§ Task instructions:
1. In the Doom Eternal review, restate the part that opens with "Which leads me" and closes with "comes to environments.", substituting "settings" for "environments".
2. Carry the Doom Eternal review on from its last sentence.

In the first game, players were never removed from the Slayer’s perspective. You stayed in first-person mode no matter what, always looking through the eyes of Doomguy. When he opened a door, you saw his hands appear in front of you to lift it. When he picked up a new gun, you saw him hold it up to his/your eyes to inspect.
Doom Eternal makes the dubious choice of pulling players out of Doomguy’s shoes. On occasion, there will be a cutscene, and the “camera” will float out of the Doom Slayer’s eyes and instead hover around him cinematically so you can see his body from a more remote perspective.
I’m personally not a fan of this.
Call me old school, but I liked the immersion of being the Doom Slayer from Doom (2016). I liked feeling like his actions were my actions. In Doom Eternal, I felt like I was buddy-buddy with the Doomguy instead of being him.
And to add insult to injury, they actually have the Doomguy speak at one point.
I did not like that one bit. I’m not going to grab a torch and pitchfork about it, but it definitely took me out of the game to hear the Slayer suddenyl growl “Rip and tear” in a totally contrived fashion.
My final thoughts on the story would be a low-key appreciation for the multiple locations it took us to. It often felt like we (the Doom Slayer and I) were going all over the place in a short time span. That dizzy variety of places, while befuddling my grasp on plot points and objectives, did give me some great arenas.
Which leads me to my next section…
Doom (2016) had fairly bland environments. You were either on Hell or Mars, and both locations were always tinted either shades of red or shades of grey.
Doom Eternal blows its predecessor out of the water when it comes to environments.
You’ve got the devastated landscapes of Earth during the demonic invasion. You’ve got the garish colors of Urdak, the Maykrs’ home world. The fiery environs of Hell are dangerous and mesmerizing. Even the somber nature of the Sentinels’ realm stands out from the crowd.
Plus, each of these locations offers up great arenas. Since mobility is prized in Doom Eternal, the maps have to be designed to allow a greater rein of movement. There are bars to swing from, lifts to propel you into the air, and ledges you can clamber onto. These mini-arenas are all superb.
In between arenas, there are quiet moments where players can explore the area for secrets. Cheat codes, collectible figurines, and music albums to hang around your Fortress of Doom are scattered throughout Doom Eternal, and looking for them is half the fun of the game.
The one downside to the environment is the platforming. In order to break up the constant stream of combat, developers decided to include light platforming mechanics.

§ Entries shown:

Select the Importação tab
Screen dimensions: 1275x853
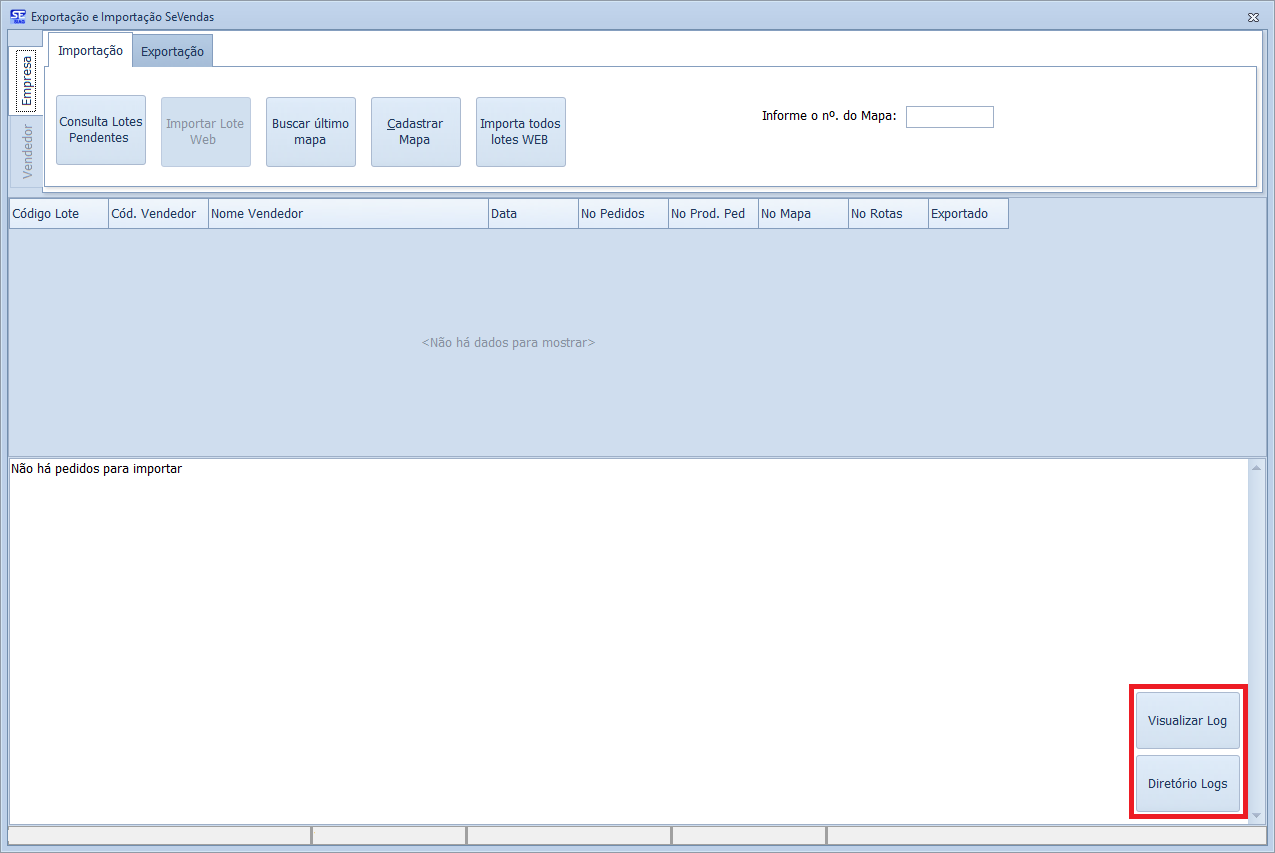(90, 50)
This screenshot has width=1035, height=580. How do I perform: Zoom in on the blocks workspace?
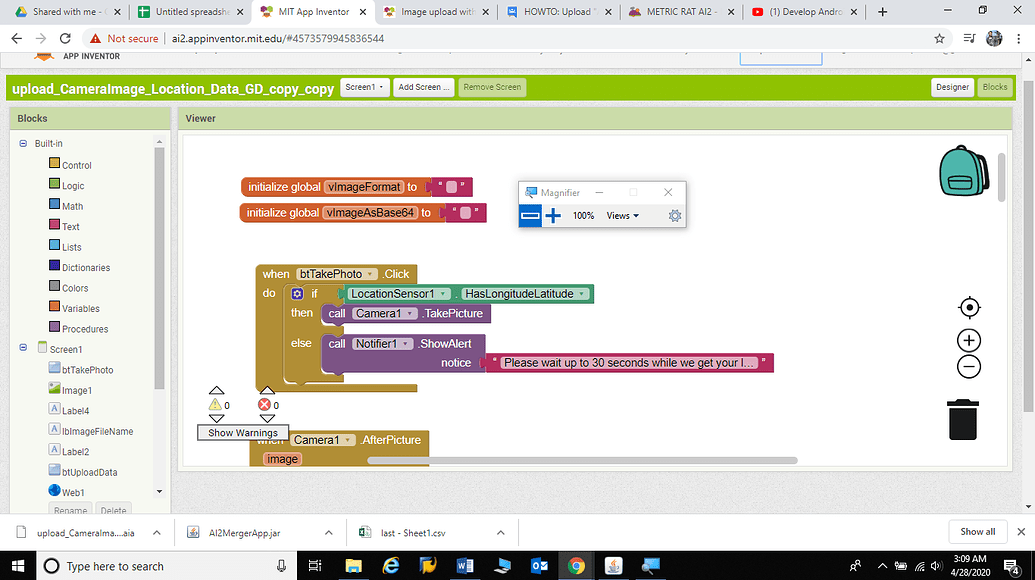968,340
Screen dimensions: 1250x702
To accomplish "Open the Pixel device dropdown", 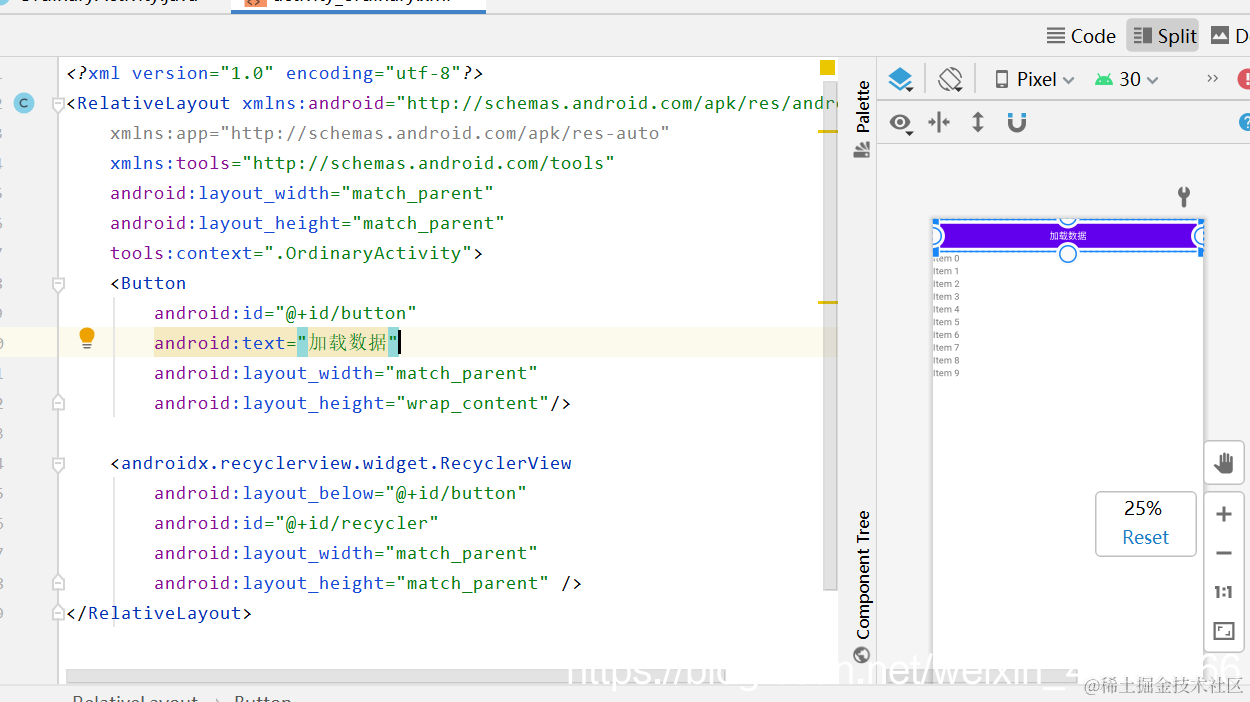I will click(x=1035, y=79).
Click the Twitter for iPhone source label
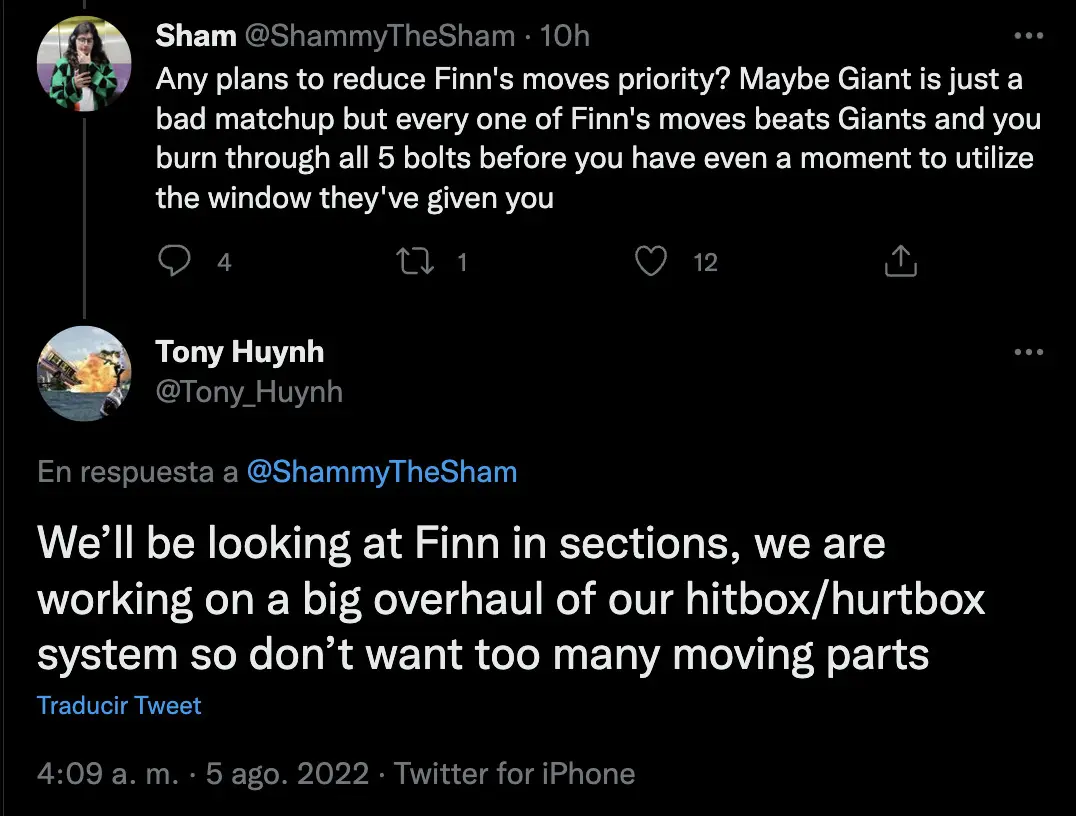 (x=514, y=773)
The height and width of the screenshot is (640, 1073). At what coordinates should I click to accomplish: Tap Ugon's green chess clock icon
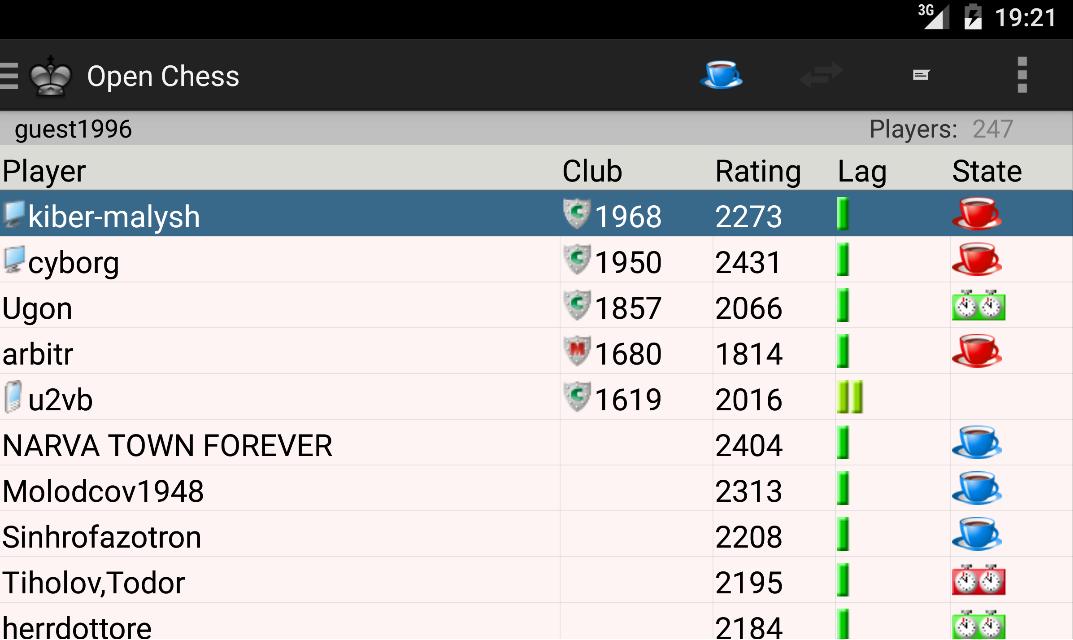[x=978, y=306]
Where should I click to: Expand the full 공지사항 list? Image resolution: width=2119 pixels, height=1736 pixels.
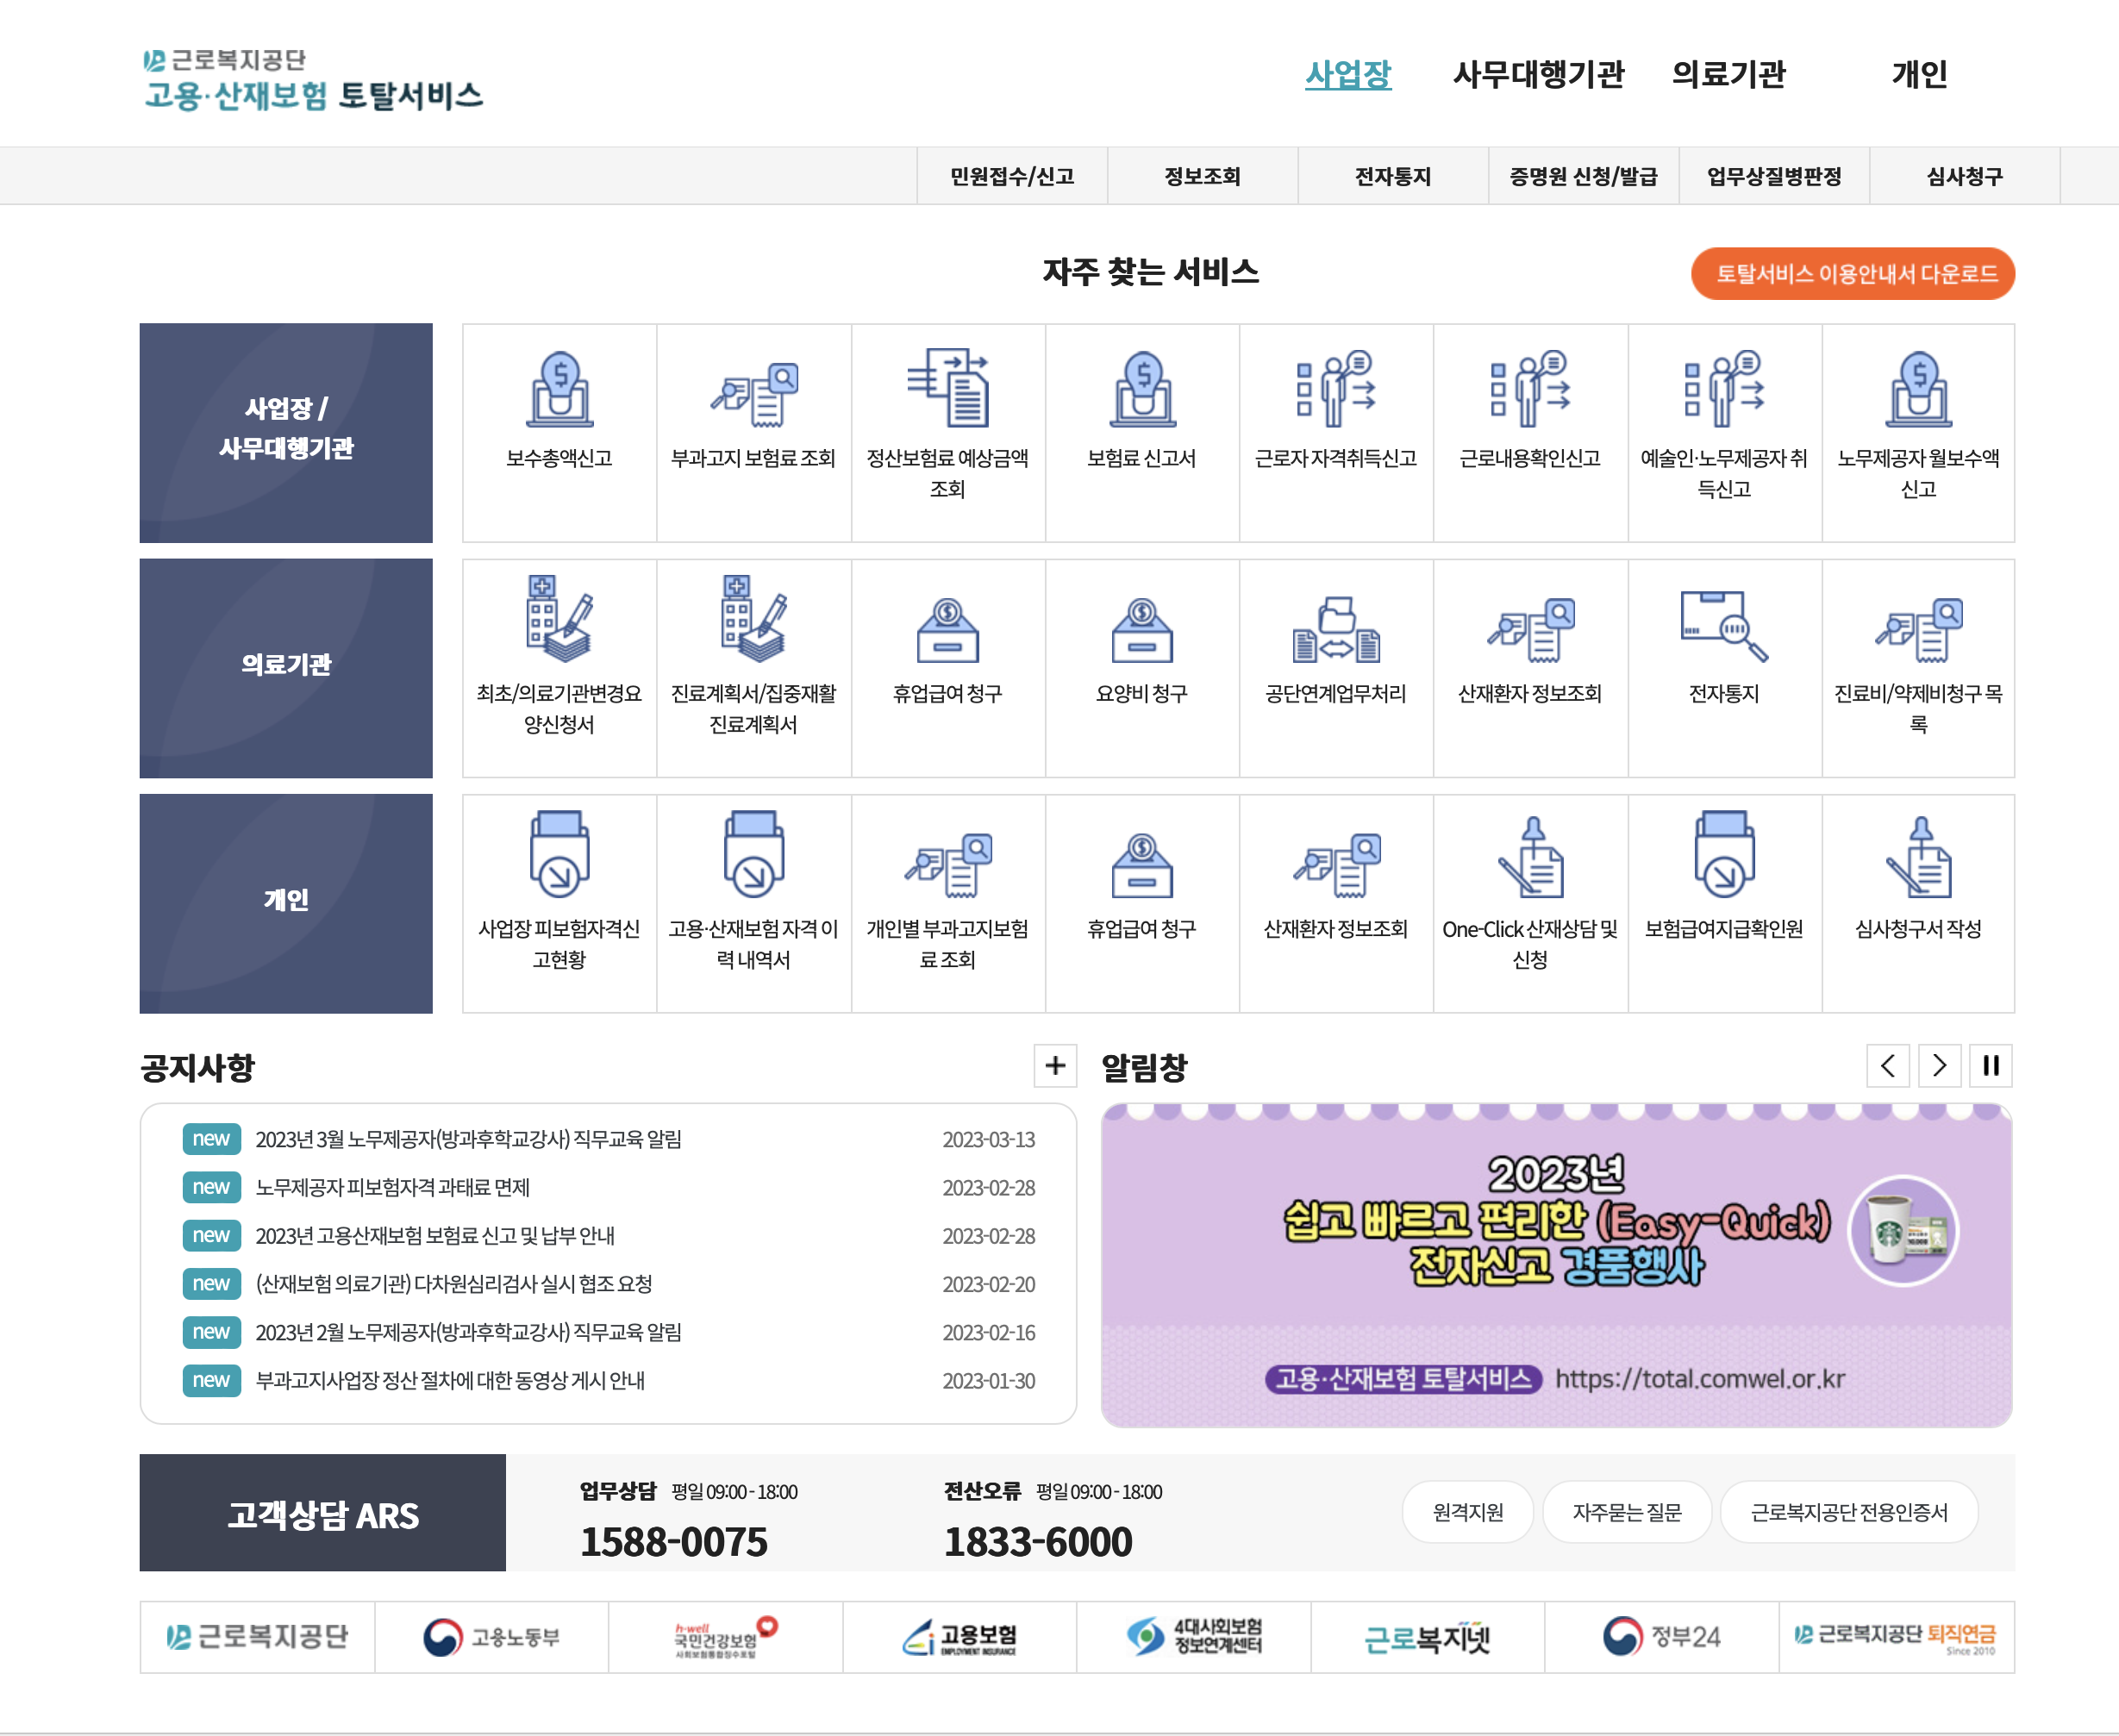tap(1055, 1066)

§ Exercise answers:
1.
Which leads me to my next section…
Doom (2016) had fairly bland settings. You were either on Hell or Mars, and both locations were always tinted either shades of red or shades of grey.
Doom Eternal blows its predecessor out of the water when it comes to settings.

2.
These suck eggs.
Maybe it’s just me, but I loathed those weird gravity lift things on Urdak that would propel you through the air. They inconsistently launched you to sections of wall that you could “climb” on. And I could never get the timing exactly right the first time around. I either messed things up with an ill-timed double-jump, aimed my body right where it didn’t need to go, or plummeted to my death after failing to properly grab onto a wall.
I do not play Doom for platforming.
However, platforming brings me to my next point. See, all that jumping and climbing and launching is meant to space out how often players are dancing in an arena. You can’t have players in combat 24/7.
But combat is where Doom Eternal shines the most. It is near goddamn perfection.
It is utter bliss to be running around an arena tearing up demons. What was first presented to us in Doom (2016) has been fine-tuned in Doom Eternal. Every weapon on the weapon wheel has a purpose to take down a demon, and every demon has a weakness that can be exploited. Cacademons can swallow a grenade from your combat shotgun. Precision shots from your heavy assault rifle can eliminate a Mancubus’ arm cannons. A Whiplash can be frozen in place with an ice bomb.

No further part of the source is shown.